Ao escrever o livro “Comentários a uma sentença anunciada” http://jornalggn.com.br/blog/fabio-de-oliveira-ribeiro/resenha-do-livro-comentarios-a-uma-sentenca-anunciada-por-fabio-de-oliveira-ribeiro, centenas de juristas disseram algo semelhante: já sabiamos o que Sérgio Moro iria dizer e ele não tinha nada realmente jurídico a dizer. O preconceito dos juízes contra a política não conseguiu elevar a autoridade do discurso jurídico. O que ele fez foi justamente o oposto. Antes valorizado, o discurso jurídico se transformou numa linguagem ideologizada cujo conteúdo é irrelevante. A popularidade de Sérgio Moro caiu, ninguém mais quer saber o que o juiz tem a dizer, pois a modalidade discursiva que ele usa se tornou inócua.

A crise brasileira se desenvolveu dentro de uma crise muito maior. A crise do neoliberalismo começou em 2008 nos EUA, se propagou pela Europa e ainda não chegou ao fim em virtude dos países ricos se recusam a abandonar as irracionalidades neoliberais. Nesse sentido, vale a pena lembrar as palavras de Alain Touraine:

“A continuidade permite fazer a triagem entre o que deve ser suprimido e o que deve ser conservado do passado, mas ela somente pode ser feita pela eficácia de um sistema político capaz de evitar o tudo ou nada, sempre muito custoso. A ruptura tem por maior inconveniência aquela de fazer perder de vista a transformação a ser feita. Ela pode mesmo levar à criação de um poder absoluto que rompe os vínculos com o passado, mas ao preço da ditadura exercida por quem comanda a ruptura, seja um indivíduo, seja um partido.” (Após a crise, Alain Touraine, Editora Vozes, Petrópolis, 2011, p. 126)

No Brasil a crise neoliberal levou ao golpe de estado para que o neoliberalismo fosse reinstalado no Brasil com ajuda do Poder Judiciário. Nesse sentido, devemos admitir a hipótese de que o golpe de 2016 está impondo ao Brasil uma ruptura muito mais profunda do que aquela que ocorreu em 1964. Ao tomar o poder usando a força bruta os militares baniram da arena política qualquer discurso que valorizasse as Reformas de Base defendidas por João Goulart. Mas isto não afetou em nada o discurso jurídico, que continuou sendo valorizado. Portanto, em 1964 a ruptura política se deu mediante a continuidade da autoridade do campo jurídico.

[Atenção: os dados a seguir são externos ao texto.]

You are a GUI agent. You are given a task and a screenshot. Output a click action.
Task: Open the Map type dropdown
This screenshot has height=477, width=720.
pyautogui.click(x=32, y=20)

Ao politizar o discurso jurídico o golpe de 2016 rebaixou sua autoridade transformando-o em tagarelice (Heidegger) ou numa linguagem alienada e inócua (Marcuse). Portanto, a ruptura que ocorreu em 2016 é terrível e transformará a crise política e econômica em crise jurídica com danos evidentes e permanentes para o Poder Judiciário, cujas decisões passarão a ser intensamente questionadas e eventualmente descumpridas.

Está absolutamente certo o juiz que disse que o Judiciário pagará caro por ter sido atraído pelos holofotes. Todavia, o que é caro para um juiz pode e deve se tornar muito mais barato para os cidadãos. Sem querer Sérgio Moro e vários de seus colegas fizeram um favor aos brasileiros. Eles perderam de vista a transformação que não deveria ser feita no discurso jurídico. “Quando a política penetra no recinto dos tribunais, a Justiça se retira por alguma porta” (François Guizot), mas quando o discurso jurídico e o discurso político saem de mãos dadas do Tribunal ele fica vazio e o povo pode ficar tentado a fazer justiça com as próprias mãos.